Bayesian Nonparametric Inference of Population Size Changes from Sequential Genealogies
Julia A Palacios , John Wakeley, Sohini Ramachandran
Sophisticated inferential tools coupled with the coalescent model have recently emerged for estimating past population sizes from genomic data. Accurate methods are available for data from a single locus or from independent loci. Recent methods that model recombination require small sample sizes, make constraining assumptions about population size changes, and do not report measures of uncertainty for estimates. Here, we develop a Gaussian process-based Bayesian nonparametric method coupled with a sequentially Markov coalescent model which allows accurate inference of population sizes over time from a set of genealogies.
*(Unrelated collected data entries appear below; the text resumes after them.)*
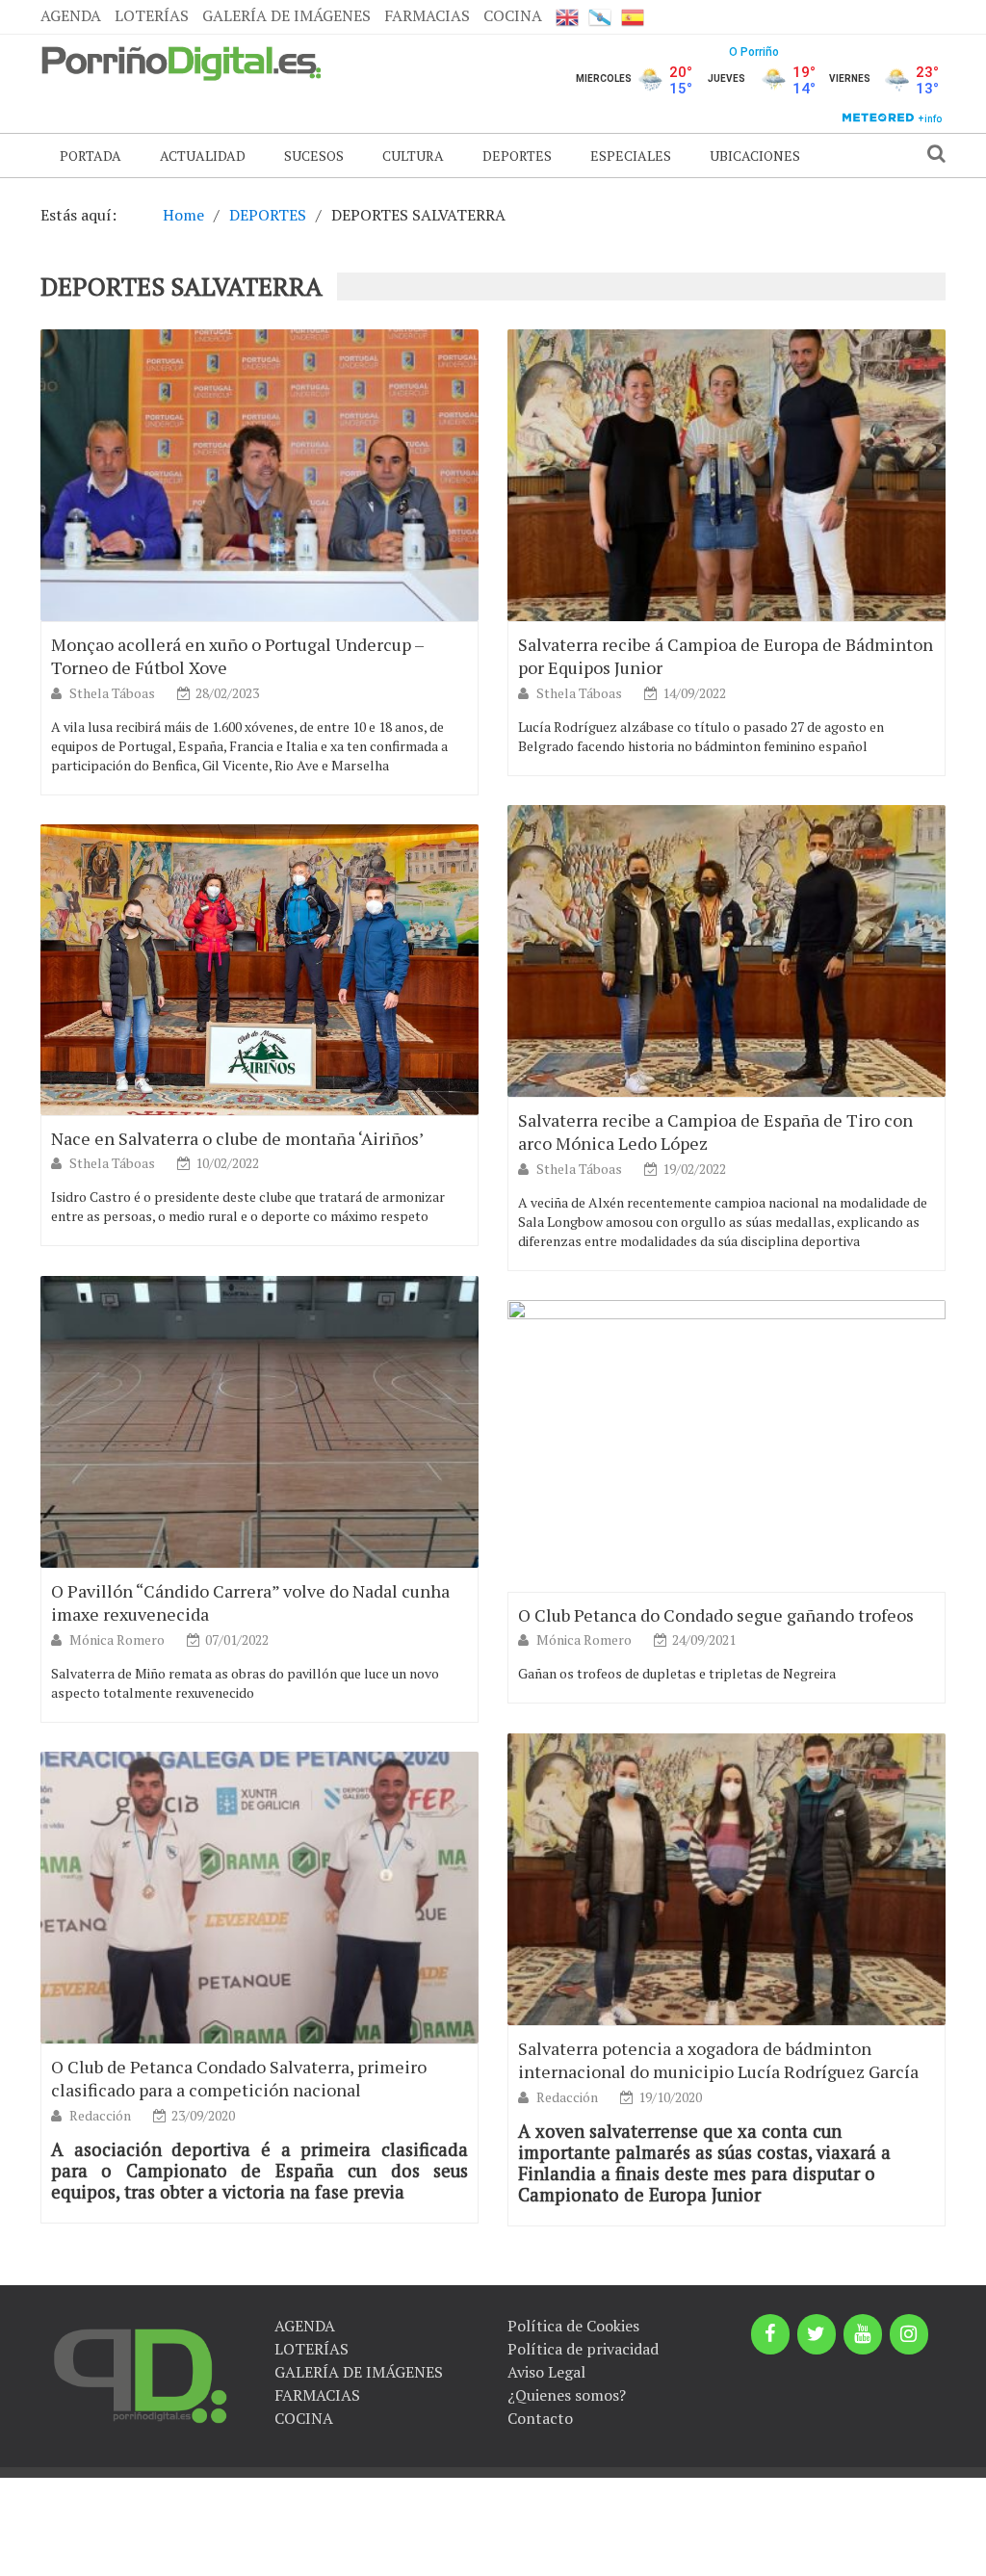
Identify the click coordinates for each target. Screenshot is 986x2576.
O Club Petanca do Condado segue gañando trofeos (716, 1614)
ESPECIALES (630, 155)
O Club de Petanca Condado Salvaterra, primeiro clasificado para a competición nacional (239, 2078)
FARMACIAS (427, 15)
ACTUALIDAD (203, 155)
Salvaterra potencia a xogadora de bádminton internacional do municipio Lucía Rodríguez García (718, 2060)
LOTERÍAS (152, 15)
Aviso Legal (546, 2371)
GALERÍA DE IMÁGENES (286, 15)
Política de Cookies (573, 2325)
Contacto (540, 2418)
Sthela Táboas (113, 693)
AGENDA (70, 15)
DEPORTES (517, 155)
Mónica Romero (118, 1639)
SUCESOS (314, 155)
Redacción (568, 2097)
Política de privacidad (583, 2348)
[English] (567, 17)
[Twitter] (816, 2334)
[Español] (632, 17)
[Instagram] (909, 2334)
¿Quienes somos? (566, 2395)
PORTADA (90, 155)
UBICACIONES (755, 155)
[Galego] (599, 17)
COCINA (512, 15)
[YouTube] (862, 2334)
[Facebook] (770, 2334)
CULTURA (413, 155)
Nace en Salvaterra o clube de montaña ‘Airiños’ (237, 1138)
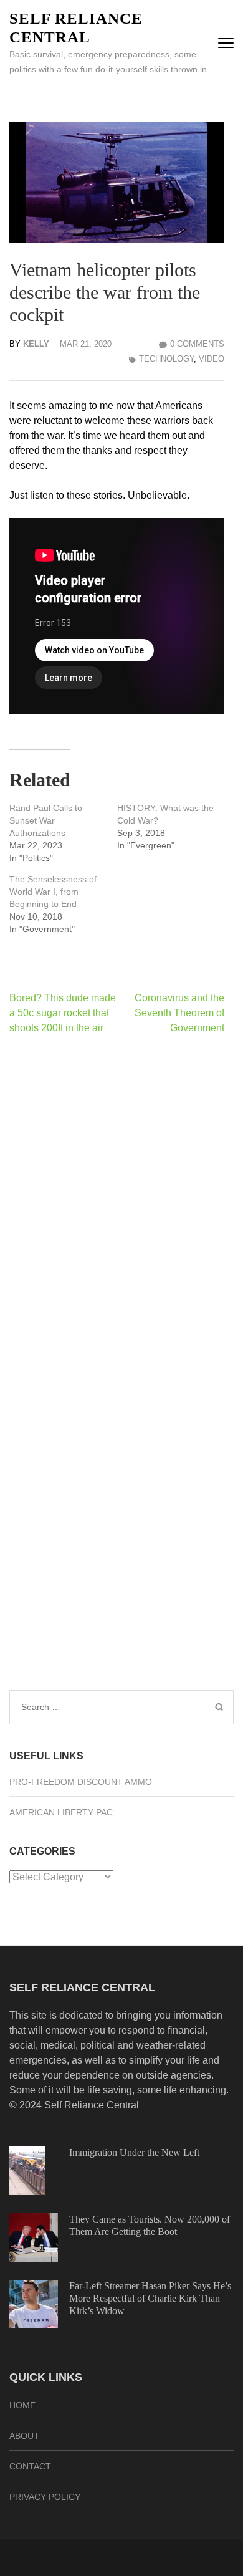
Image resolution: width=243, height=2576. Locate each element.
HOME (22, 2405)
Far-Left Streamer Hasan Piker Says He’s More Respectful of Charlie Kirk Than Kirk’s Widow (150, 2298)
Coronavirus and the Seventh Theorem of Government (179, 1012)
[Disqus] (116, 1206)
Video (211, 358)
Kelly (36, 343)
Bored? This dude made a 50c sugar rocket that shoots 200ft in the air (62, 1012)
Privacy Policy (44, 2497)
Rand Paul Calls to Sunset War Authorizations (45, 820)
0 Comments (197, 343)
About (24, 2436)
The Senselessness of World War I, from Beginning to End (53, 891)
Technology (166, 358)
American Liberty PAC (61, 1812)
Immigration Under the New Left (134, 2152)
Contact (30, 2466)
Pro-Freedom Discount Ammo (80, 1782)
In contrast to current methods, our approach considers a broad class of recombination events, including those that do not change local genealogies. We show that our method outperforms recent likelihood-based methods that rely on discretization of the parameter space. We illustrate the application of our method to multiple demographic histories, including population bottlenecks and exponential growth. In simulation, our Bayesian approach produces point estimates four times more accurate than maximum likelihood estimation (based on the sum of absolute differences between the truth and the estimated values). Further, our method’s credible intervals for population size as a function of time cover 90 percent of true values across multiple demographic scenarios, enabling formal hypothesis testing about population size differences over time. Using genealogies estimated with ARGweaver, we apply our method to European and Yoruban samples from the 1000 Genomes Project and confirm key known aspects of population size history over the past 150,000 years.